Class Participation and Course Blogs

This fall marks the second time that I’ve taught my library’s three-credit course, LIB 1015: Information Research in the Social Sciences and Humanities (my course website). I’ve been struggling this semester with how to draw out the students who never raise their hands in class to participate in any class discussions or to ask a question. Classroom participation is a big part of each student’s grade (25 percent), as my class has daily hands-on activities that are intended to create discussion as well as practice in key abilities and strategies connected to ACRL’s information literacy standards and to the overall learning goals for the class.

I’ve had a course blog for the first time this semester and haven’t been quite sure how I want to use it. Now I’m beginning to think that maybe I can offer my students a blogging option for participation. I might tell them that if they are not ready to speak up in class, they can still get credit for participation by posting to the blog or commenting on someone else’s post. I suspect that some people who might have really great things to ask about or comment on in class might be shy; offering them an option to contribute on the blog might give them a space where they feel more comfortable expressing themselves. I should note that I was inspired to think of my course blog this way after reading Erica Kaufman’s post, “The Anxiety of Print This Out” on the cac.aphony blog which talks about times when student writing on blog posts is better than the papers that they turn in.

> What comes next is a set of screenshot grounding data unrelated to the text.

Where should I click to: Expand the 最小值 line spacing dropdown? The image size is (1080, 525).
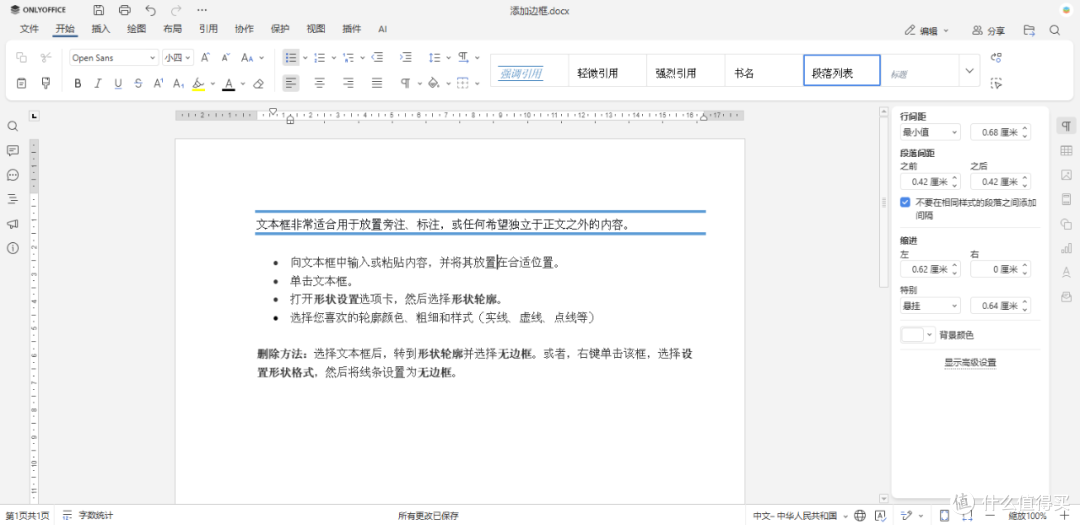tap(930, 132)
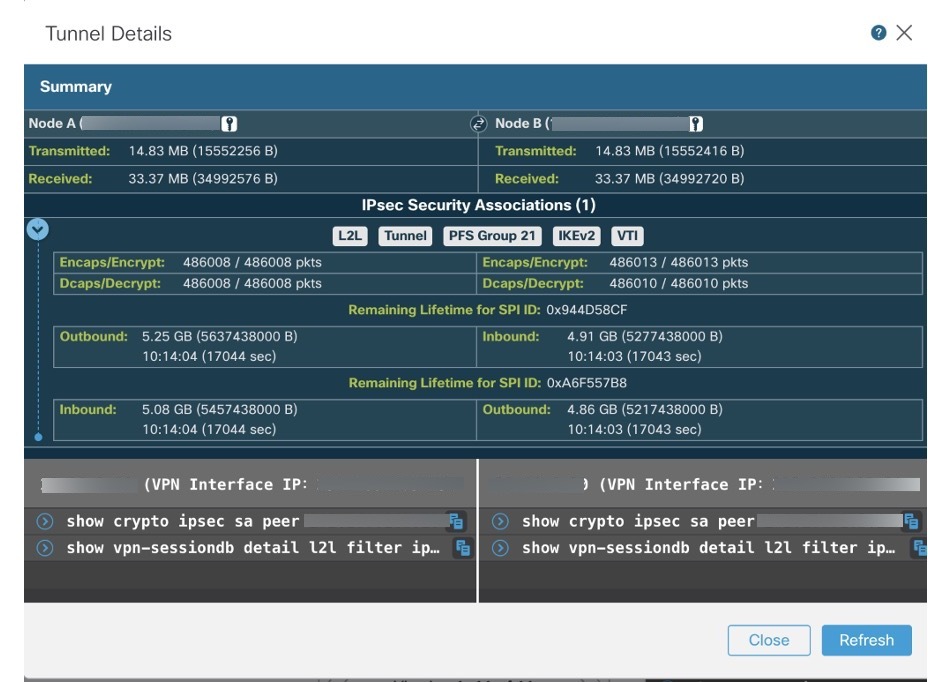Click the Tunnel label
This screenshot has width=928, height=682.
[404, 235]

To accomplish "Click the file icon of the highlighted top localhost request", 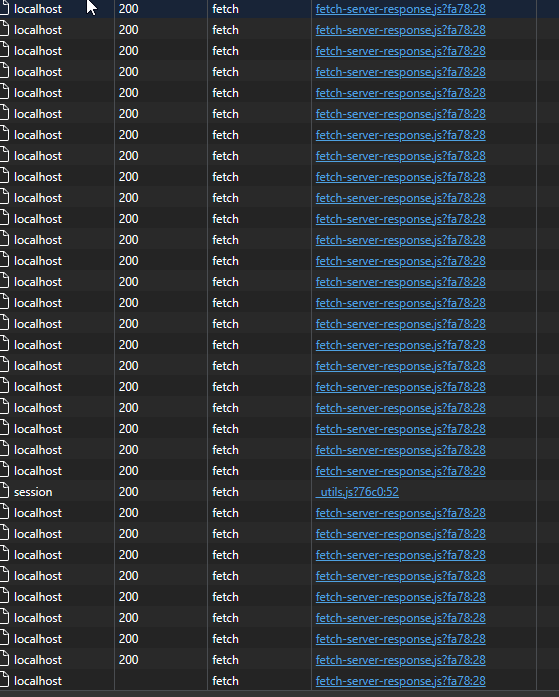I will (4, 8).
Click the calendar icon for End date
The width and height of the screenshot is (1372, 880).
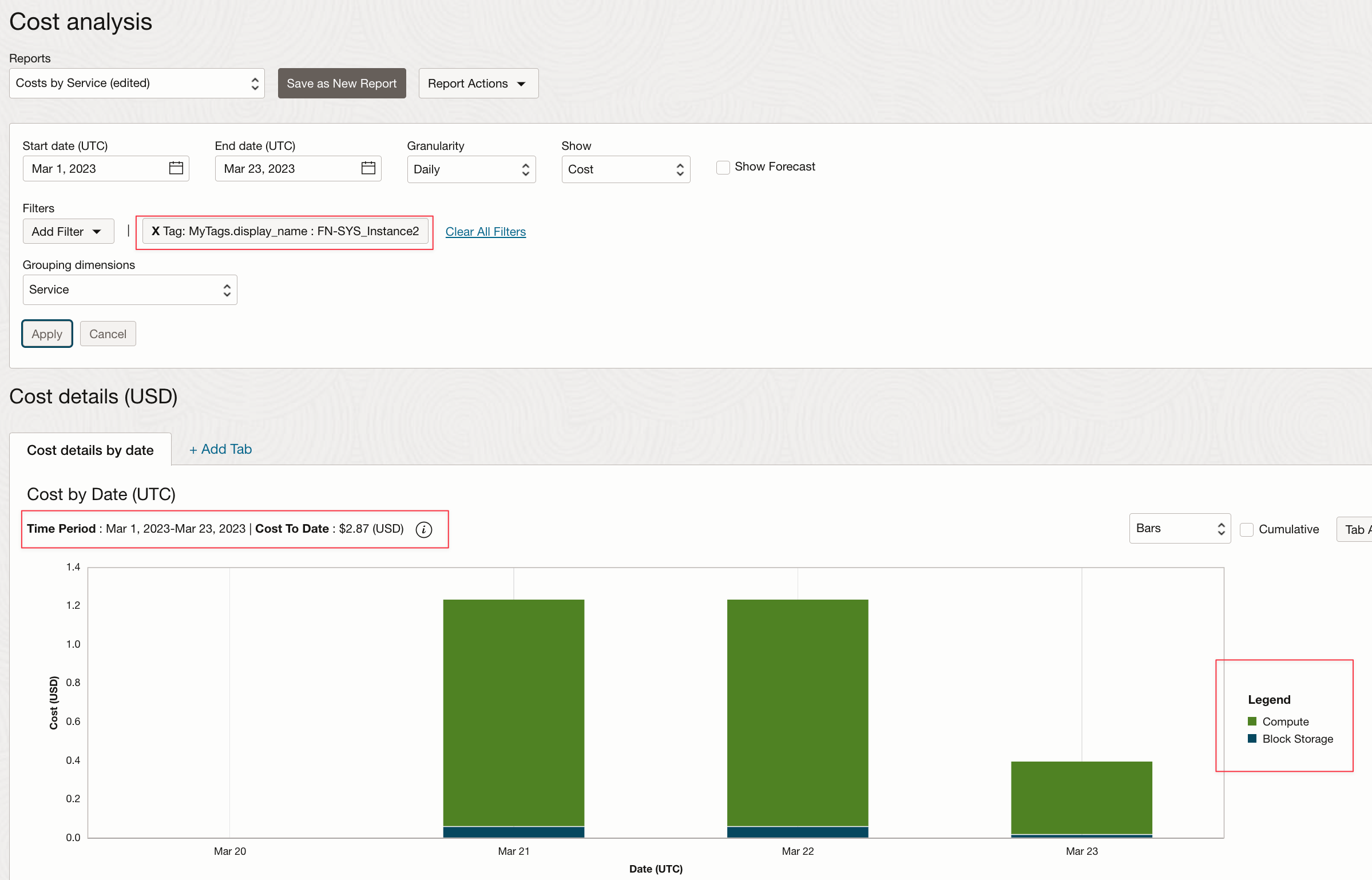click(x=368, y=168)
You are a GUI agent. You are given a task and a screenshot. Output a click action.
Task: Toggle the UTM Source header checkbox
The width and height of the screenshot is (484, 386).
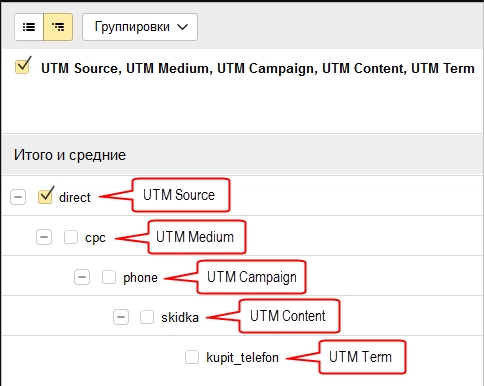click(23, 66)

Teaching Students How to Read for Class

Last spring, when I taught LIB 1015 Information Research for Social Sciences and Humanities, I realized that many of my students weren’t exactly knocking themselves out trying to do the reading I had assigned. When they did do the reading, it seemed as though they hadn’t read it very closely. This fall, I’ll be teaching the course again with a class made up entirely of first-year students. I am thinking about spending some time giving my students ideas about how to read an article in a way that helps them recognize the main points of the article and helps them process and retain what they’ve read.

At the moment, this not-even-half-baked idea looks like this:

  1. Give them a paper copy of an article to read
  2. Require them to come to the next class with the following: an outline they’ve made of the article (paragraph by paragraph), a list of all new words and phrases in they found in the article, a list of all persons named in the article (such as a researcher who is referenced).
  3. Launch into a class discussion of the article and hope that the conversation is deeper than it might have been without this effort.
  4. The next time there is a reading, just require an outline from them.

I’m not sure if I’ll require an outline for all assigned readings or not. Although I want my class to be able to respond intelligently and thoughtfully to discussions of readings, my class is not intended to be a seminar. Instead, I like to run my class more like a laboratory where students engage in hands-on activities to learn about how to do research; the readings are meant more to provide some foundation to the activities we do.

I’ve got my fingers crossed that this experiment will be worth the trouble.